◆ **Problem to solve**: Copy the passage about Kentucky basketball rivalry word for word, from "OK, that was" to "two basketball squads.".

OK, that was obvious as Kim Jung Un at a screening of The Interview.

But contrary to conventional wisdom, pathological prevaricating is not part of the DNA of the genus politicus.  Such as with most human fabrication, political lies mostly involve self-preservation (“No, I did not have sexual relations with that woman, Ms. Lewinsky”) or social courtesy (“No, you don’t look fat in that outfit, Michelle”).

My most embarrassing dishonesty involved both flavors of fibbing: pretending for over a decade to root for the Louisville Cardinals basketball team.

Of course, I was simply playing my part in a decades-long passion play.  Ever since Governor John Y. Brown, Jr. wore that ridiculous half-red, half-blue blazer to the original “Dream Game” matchup in the 1983 NCAA Tournament, Kentucky politicians have tried to posit a kind of moral equivalency between the state’s top two basketball squads.

Current Governor Steve Beshear thankfully broke that tradition by proclaiming his full allegiance to his Big Blue alma mater.  But even those who’ve followed in his footsteps still proclaim that Louisville is their second favorite team.  Cue the cliché: “I root for the Cardinals in every game but one a year.”

Horse hockey.

Like most of the political class, I might have publicly cheered for the Cardinal Five; but deep down in my soul, I was cursing the Dirty Birds.  Only once in my memory can I remember ever sincerely supporting Big Red, and that was in their 2013 Big Dance rumble with the Satanic Duke Blue Devils — and only after Kevin Ware broke his leg.

Indeed, I have really, really tried to like the Cardinals.  I understand both as a matter of civic pride, as well as an engine for economic growth and development, that it’s a good thing for the state to boast two elite athletic programs.  Some of my best friends are Louisvillians.  I love the city, the restaurants…OK, now I’m sounding like I’m relapsing out of political recovery…but while I earnestly and genuinely adore Louisville, I can’t stand their hometown university’s basketball team.

And I am far from the exception.  One of the most fascinating phenomena I experienced when I first started to travel the state in my former life was that the farther away I’d venture from Lexington, the more passionate devotion I’d find to the Wildcats, and the more acidic animosity I’d witness against the Cardinals.

Why the hate?

In an intense Commonwealth culture driven by resentment against out-of-state elites — we despise outsider intervention so much that we joined the Confederate cause after the Civil War was over — why is our house so divided over a sport that gives us so many bragging rights?  Why can’t we embrace a second Kentucky team, especially in those rare years in which ours finds itself in the middle of a Robert Morris meltdown?

◆ **Excerpted records**:
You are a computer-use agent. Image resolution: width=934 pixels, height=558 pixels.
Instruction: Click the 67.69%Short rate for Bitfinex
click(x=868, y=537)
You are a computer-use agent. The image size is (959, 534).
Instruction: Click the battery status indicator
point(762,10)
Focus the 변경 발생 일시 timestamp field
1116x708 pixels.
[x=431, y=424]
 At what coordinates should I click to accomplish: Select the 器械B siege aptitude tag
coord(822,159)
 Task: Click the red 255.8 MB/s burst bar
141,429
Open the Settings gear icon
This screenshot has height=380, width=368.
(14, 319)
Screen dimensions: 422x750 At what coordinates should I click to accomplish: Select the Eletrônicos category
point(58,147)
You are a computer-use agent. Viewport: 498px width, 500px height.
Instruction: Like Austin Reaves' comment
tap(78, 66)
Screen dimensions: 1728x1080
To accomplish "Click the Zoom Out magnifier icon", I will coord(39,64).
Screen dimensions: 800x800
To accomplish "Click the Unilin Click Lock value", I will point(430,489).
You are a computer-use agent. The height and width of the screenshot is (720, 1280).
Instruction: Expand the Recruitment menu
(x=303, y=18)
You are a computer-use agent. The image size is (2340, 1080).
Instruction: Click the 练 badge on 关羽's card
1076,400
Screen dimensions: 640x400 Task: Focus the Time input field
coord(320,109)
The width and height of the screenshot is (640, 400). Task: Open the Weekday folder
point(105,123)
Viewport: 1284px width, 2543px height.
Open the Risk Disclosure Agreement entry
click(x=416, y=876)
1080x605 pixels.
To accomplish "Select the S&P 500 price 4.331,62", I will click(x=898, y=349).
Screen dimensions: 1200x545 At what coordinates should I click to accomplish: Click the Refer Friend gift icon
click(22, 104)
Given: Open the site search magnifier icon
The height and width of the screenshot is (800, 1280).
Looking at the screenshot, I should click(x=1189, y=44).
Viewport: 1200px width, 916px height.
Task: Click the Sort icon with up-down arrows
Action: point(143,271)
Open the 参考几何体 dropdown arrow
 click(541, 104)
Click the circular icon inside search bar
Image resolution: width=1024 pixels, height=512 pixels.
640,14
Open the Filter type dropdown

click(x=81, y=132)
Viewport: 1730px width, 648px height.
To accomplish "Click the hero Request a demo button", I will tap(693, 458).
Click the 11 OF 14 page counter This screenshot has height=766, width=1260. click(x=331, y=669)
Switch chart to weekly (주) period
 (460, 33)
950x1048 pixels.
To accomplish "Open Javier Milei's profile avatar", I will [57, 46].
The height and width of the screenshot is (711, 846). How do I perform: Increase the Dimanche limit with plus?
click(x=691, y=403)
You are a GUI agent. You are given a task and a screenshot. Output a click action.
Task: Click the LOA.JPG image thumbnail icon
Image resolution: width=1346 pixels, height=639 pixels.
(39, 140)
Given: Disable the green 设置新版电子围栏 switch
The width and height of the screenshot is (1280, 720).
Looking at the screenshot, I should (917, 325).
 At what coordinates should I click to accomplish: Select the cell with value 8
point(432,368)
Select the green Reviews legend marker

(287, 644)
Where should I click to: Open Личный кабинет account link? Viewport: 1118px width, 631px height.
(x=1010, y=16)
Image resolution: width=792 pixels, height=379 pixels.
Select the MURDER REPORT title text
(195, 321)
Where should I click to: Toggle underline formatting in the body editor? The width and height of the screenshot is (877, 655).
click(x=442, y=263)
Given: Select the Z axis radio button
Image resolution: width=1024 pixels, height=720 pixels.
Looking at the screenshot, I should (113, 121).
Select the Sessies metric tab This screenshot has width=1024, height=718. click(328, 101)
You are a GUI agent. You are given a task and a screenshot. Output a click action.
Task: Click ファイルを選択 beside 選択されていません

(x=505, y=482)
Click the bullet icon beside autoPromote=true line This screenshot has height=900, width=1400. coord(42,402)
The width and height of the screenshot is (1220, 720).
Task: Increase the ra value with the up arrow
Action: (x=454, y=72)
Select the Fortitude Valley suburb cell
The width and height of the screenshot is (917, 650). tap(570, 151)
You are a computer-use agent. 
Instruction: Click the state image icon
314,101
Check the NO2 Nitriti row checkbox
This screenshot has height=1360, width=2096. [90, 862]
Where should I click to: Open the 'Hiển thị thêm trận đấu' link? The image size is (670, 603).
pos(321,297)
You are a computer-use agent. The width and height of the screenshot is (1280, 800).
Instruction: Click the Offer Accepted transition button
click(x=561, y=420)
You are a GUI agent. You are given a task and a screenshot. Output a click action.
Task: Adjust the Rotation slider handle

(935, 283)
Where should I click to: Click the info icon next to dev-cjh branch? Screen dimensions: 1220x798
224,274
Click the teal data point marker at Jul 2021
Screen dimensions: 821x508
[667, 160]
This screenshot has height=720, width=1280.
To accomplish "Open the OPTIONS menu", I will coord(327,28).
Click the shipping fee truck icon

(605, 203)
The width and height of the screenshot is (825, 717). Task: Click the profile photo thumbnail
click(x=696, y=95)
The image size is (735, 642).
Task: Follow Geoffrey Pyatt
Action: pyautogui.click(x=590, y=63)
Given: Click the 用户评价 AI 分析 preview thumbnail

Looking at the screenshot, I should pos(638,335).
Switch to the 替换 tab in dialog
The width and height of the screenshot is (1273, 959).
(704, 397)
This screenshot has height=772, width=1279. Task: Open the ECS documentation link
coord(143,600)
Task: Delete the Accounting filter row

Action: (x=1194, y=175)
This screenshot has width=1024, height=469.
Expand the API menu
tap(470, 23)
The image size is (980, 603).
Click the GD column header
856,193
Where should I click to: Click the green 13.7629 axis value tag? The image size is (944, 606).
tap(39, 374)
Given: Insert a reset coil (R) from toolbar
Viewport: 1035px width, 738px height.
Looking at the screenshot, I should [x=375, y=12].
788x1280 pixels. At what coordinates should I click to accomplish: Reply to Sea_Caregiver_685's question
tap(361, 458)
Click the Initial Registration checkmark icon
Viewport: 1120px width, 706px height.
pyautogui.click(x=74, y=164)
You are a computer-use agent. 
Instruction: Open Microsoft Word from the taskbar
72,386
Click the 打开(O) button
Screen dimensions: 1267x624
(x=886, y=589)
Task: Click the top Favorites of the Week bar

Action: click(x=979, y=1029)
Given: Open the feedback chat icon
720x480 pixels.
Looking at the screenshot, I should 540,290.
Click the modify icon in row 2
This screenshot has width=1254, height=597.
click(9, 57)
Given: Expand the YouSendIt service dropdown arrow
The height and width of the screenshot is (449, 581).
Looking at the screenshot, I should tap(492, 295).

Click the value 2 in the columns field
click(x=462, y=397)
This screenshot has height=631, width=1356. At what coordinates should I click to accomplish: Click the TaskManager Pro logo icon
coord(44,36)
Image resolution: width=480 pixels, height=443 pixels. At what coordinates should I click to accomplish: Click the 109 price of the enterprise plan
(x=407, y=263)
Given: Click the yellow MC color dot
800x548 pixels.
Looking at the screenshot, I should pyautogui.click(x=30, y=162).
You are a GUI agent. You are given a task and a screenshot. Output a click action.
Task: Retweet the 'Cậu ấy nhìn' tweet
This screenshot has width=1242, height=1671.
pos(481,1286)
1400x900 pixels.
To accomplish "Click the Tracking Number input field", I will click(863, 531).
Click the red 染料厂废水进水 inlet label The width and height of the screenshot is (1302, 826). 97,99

◆ **Exercise answer**:
OK, that was obvious as Kim Jung Un at a screening of The Interview.

But contrary to conventional wisdom, pathological prevaricating is not part of the DNA of the genus politicus.  Such as with most human fabrication, political lies mostly involve self-preservation (“No, I did not have sexual relations with that woman, Ms. Lewinsky”) or social courtesy (“No, you don’t look fat in that outfit, Michelle”).

My most embarrassing dishonesty involved both flavors of fibbing: pretending for over a decade to root for the Louisville Cardinals basketball team.

Of course, I was simply playing my part in a decades-long passion play.  Ever since Governor John Y. Brown, Jr. wore that ridiculous half-red, half-blue blazer to the original “Dream Game” matchup in the 1983 NCAA Tournament, Kentucky politicians have tried to posit a kind of moral equivalency between the state’s top two basketball squads.